You can use ternary operator (empty string evaluates to false)

template_html = template_html.replace(/#ADDRESS2#/g, val.address_2 ? '<br />'+ val.address_2 : '');

The simplest change is to use the ternary operator like this:

template_html = template_html.replace(/#ADDRESS2#/g, ( val.address_2.length > 0 ) ? '<br />'+ val.address_2 : '');

Still not particularly elegant but a bit shorter than the original.

You could take the value with a check.

template_html = template_html.replace(
    /#ADDRESS2#/g,
    val.address_2 && '<br />' + val.address_2
);

For more than one placeholder, you could take a dynamic approach and use same pattern for the search and replacements.

var val = { address_2: 'foo', country_1: 'bar' }
    template_html = 'Address: #ADDRESS2#\nCountry: #COUNTRY1#\nnothing: #NOTHING#'

template_html = template_html.replace(
    /#([^#]+)#/g,
    (_, group) => {
        var key = group.match(/^(\D+)(\d*)$/).slice(1).map(s => s.toLowerCase()).join('_');

        return (val[key] || '') && '<br />' + val[key];
     }
);
console.log(template_html);

For getting a smarter replacement, yoou could take the idea of same strings as tempate and for getting the data from an object. In this case, take the replacement value and take this as key for the object or take an empty string for unknown values.

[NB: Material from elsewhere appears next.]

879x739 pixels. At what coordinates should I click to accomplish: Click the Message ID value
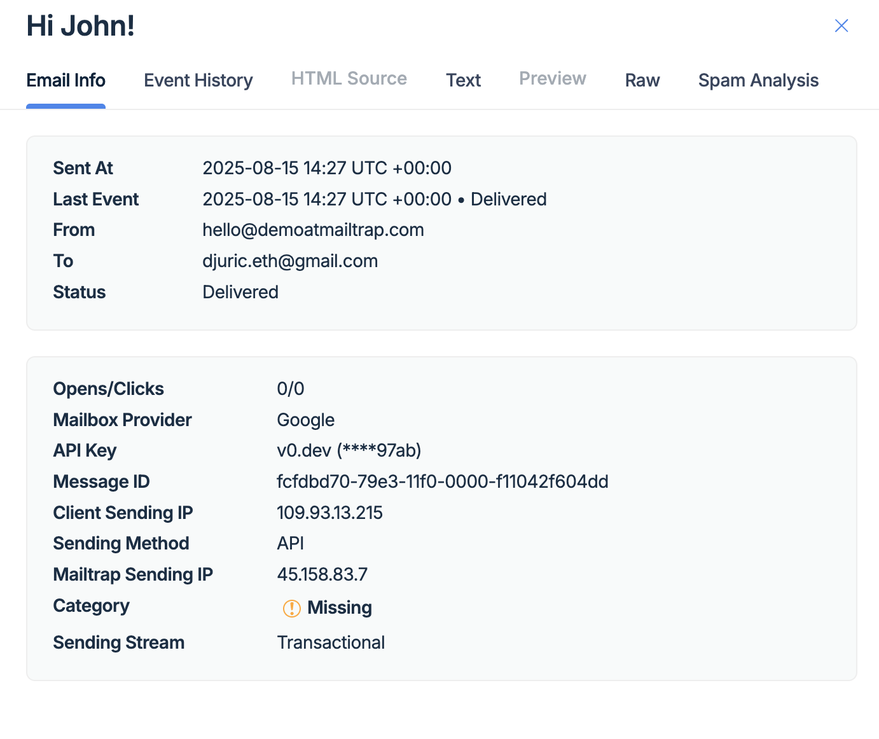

var val = { ADDRESS2: 'foo', COUNTRY1: 'bar' }
    template_html = 'Address: #ADDRESS2#\nCountry: #COUNTRY1#\nnothing: #NOTHING#'

template_html = template_html.replace(
    /#([^#]+)#/g,
    (_, key) => (val[key] || '') && '<br />' + val[key]
);
console.log(template_html);

You mean, something like this:

template_html = template_html.replace(/#ADDRESS(\d+)#/g, function(address, number) {
    return val.hasOwnProperty('address_' + number)
        ? '<br />' + val['address_' + number]
        : '';
};

You should use the val.hasOwnProperty just in case that val.['address_' + number] contains a value like 0, false, '', undefined, NaN or other falsy values.
It makes sure the value is displayed anyway, because an undefined isn't the same as not having the property at all.

It also avoids to get a value from the prototype, just in case.

This is based on mplungjan's answer.

If this is undesirable, and you only want to show strings, try this:

template_html = template_html.replace(/#ADDRESS(\d+)#/g, function(address, number) {
    return val.hasOwnProperty('address_' + number)
    && val['address_' + number].length
    && (
        (typeof val['address_' + number]) === 'string'
        || val['address_' + number] instanceof String
    )
        ? '<br />' + val['address_' + number]
        : '';
};

All of this checking ensures that it is a non-empty string (or String instance, because new String() returns a string object).
Checking if it is an instance of String prevents issues due to typeof new String() returning object.

Arrays and array-like objects have a length attributes (e.g.: jQuery instance, NodeList, {length: 1}, [0] and similars), but you dont want to show them as strings.